* **TASK INPUTS**
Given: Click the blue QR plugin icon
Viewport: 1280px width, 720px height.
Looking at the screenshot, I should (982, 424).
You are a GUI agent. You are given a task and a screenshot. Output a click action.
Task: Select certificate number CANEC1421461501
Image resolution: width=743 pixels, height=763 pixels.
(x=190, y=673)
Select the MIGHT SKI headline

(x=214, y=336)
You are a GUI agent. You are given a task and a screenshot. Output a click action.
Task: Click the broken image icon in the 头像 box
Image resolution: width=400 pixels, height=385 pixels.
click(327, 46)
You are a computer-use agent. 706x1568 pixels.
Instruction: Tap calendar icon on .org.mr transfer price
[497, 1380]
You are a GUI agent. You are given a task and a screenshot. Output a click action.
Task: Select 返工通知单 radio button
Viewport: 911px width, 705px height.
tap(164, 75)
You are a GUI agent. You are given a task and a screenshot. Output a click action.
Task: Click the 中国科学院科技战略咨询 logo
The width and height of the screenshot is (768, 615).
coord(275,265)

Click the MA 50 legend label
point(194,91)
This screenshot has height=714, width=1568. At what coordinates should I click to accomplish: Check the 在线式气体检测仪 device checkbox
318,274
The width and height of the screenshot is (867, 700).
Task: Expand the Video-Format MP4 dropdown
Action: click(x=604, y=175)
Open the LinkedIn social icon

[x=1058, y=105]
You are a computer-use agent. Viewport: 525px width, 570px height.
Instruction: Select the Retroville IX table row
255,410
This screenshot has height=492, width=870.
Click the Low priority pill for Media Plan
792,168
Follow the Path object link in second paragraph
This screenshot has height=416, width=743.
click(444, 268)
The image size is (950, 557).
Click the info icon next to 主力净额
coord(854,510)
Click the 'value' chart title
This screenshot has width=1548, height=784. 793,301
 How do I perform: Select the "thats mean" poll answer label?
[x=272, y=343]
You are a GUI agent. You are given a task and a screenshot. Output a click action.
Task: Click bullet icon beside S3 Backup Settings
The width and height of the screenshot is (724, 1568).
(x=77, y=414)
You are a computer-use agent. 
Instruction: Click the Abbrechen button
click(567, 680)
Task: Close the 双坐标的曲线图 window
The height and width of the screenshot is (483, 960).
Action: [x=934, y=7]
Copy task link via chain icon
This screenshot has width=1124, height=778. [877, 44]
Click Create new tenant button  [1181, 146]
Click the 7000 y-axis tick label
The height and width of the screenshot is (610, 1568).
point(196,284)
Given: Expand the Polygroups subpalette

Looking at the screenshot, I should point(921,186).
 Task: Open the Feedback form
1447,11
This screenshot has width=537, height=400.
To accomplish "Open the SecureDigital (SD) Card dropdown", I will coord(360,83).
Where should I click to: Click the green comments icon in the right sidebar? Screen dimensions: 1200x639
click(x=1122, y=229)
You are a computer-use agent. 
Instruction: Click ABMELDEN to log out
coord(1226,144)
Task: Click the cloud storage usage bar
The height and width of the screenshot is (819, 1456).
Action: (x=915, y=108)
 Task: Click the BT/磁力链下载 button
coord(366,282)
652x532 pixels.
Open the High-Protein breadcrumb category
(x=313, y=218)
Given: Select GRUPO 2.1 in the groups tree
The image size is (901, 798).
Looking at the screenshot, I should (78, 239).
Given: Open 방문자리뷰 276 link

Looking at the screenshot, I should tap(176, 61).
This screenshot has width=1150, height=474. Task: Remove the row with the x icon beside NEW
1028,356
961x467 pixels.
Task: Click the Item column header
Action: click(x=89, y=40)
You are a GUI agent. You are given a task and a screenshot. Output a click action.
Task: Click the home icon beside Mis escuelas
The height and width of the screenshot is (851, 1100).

* **TASK TO CARRY OUT**
Go through the material above and set each line down verbatim.

* **RESULT OF THIS TASK**
Given: Click the blue QR plugin icon
Viewport: 1280px width, 720px height.
Looking at the screenshot, I should (982, 424).
You are a GUI agent. You are given a task and a screenshot. Output a click action.
Task: Select certificate number CANEC1421461501
Image resolution: width=743 pixels, height=763 pixels.
(x=190, y=673)
Select the MIGHT SKI headline

(x=214, y=336)
You are a GUI agent. You are given a task and a screenshot. Output a click action.
Task: Click the broken image icon in the 头像 box
Image resolution: width=400 pixels, height=385 pixels.
click(327, 46)
You are a computer-use agent. 706x1568 pixels.
Instruction: Tap calendar icon on .org.mr transfer price
[497, 1380]
You are a GUI agent. You are given a task and a screenshot. Output a click action.
Task: Select 返工通知单 radio button
Viewport: 911px width, 705px height.
tap(164, 75)
You are a GUI agent. You are given a task and a screenshot. Output a click action.
Task: Click the 中国科学院科技战略咨询 logo
The width and height of the screenshot is (768, 615).
coord(275,265)

Click the MA 50 legend label
point(194,91)
This screenshot has height=714, width=1568. At what coordinates should I click to accomplish: Check the 在线式气体检测仪 device checkbox
318,274
The width and height of the screenshot is (867, 700).
Task: Expand the Video-Format MP4 dropdown
Action: click(x=604, y=175)
Open the LinkedIn social icon

[x=1058, y=105]
You are a computer-use agent. Viewport: 525px width, 570px height.
Instruction: Select the Retroville IX table row
255,410
This screenshot has height=492, width=870.
Click the Low priority pill for Media Plan
792,168
Follow the Path object link in second paragraph
This screenshot has height=416, width=743.
click(444, 268)
The image size is (950, 557).
Click the info icon next to 主力净额
coord(854,510)
Click the 'value' chart title
This screenshot has width=1548, height=784. 793,301
 How do I perform: Select the "thats mean" poll answer label?
[x=272, y=343]
You are a GUI agent. You are given a task and a screenshot. Output a click action.
Task: Click bullet icon beside S3 Backup Settings
The width and height of the screenshot is (724, 1568).
(x=77, y=414)
You are a computer-use agent. 
Instruction: Click the Abbrechen button
click(567, 680)
Task: Close the 双坐标的曲线图 window
The height and width of the screenshot is (483, 960).
Action: [x=934, y=7]
Copy task link via chain icon
This screenshot has width=1124, height=778. [877, 44]
Click Create new tenant button  [1181, 146]
Click the 7000 y-axis tick label
The height and width of the screenshot is (610, 1568).
point(196,284)
Given: Expand the Polygroups subpalette

Looking at the screenshot, I should point(921,186).
 Task: Open the Feedback form
1447,11
This screenshot has width=537, height=400.
To accomplish "Open the SecureDigital (SD) Card dropdown", I will coord(360,83).
Where should I click to: Click the green comments icon in the right sidebar? Screen dimensions: 1200x639
click(x=1122, y=229)
You are a computer-use agent. 
Instruction: Click ABMELDEN to log out
coord(1226,144)
Task: Click the cloud storage usage bar
The height and width of the screenshot is (819, 1456).
Action: (x=915, y=108)
 Task: Click the BT/磁力链下载 button
coord(366,282)
652x532 pixels.
Open the High-Protein breadcrumb category
(x=313, y=218)
Given: Select GRUPO 2.1 in the groups tree
The image size is (901, 798).
Looking at the screenshot, I should (78, 239).
Given: Open 방문자리뷰 276 link

Looking at the screenshot, I should tap(176, 61).
This screenshot has width=1150, height=474. Task: Remove the row with the x icon beside NEW
1028,356
961x467 pixels.
Task: Click the Item column header
Action: click(x=89, y=40)
You are a GUI agent. You are given a task and a screenshot. Output a click action.
Task: Click the home icon beside Mis escuelas
The height and width of the screenshot is (851, 1100).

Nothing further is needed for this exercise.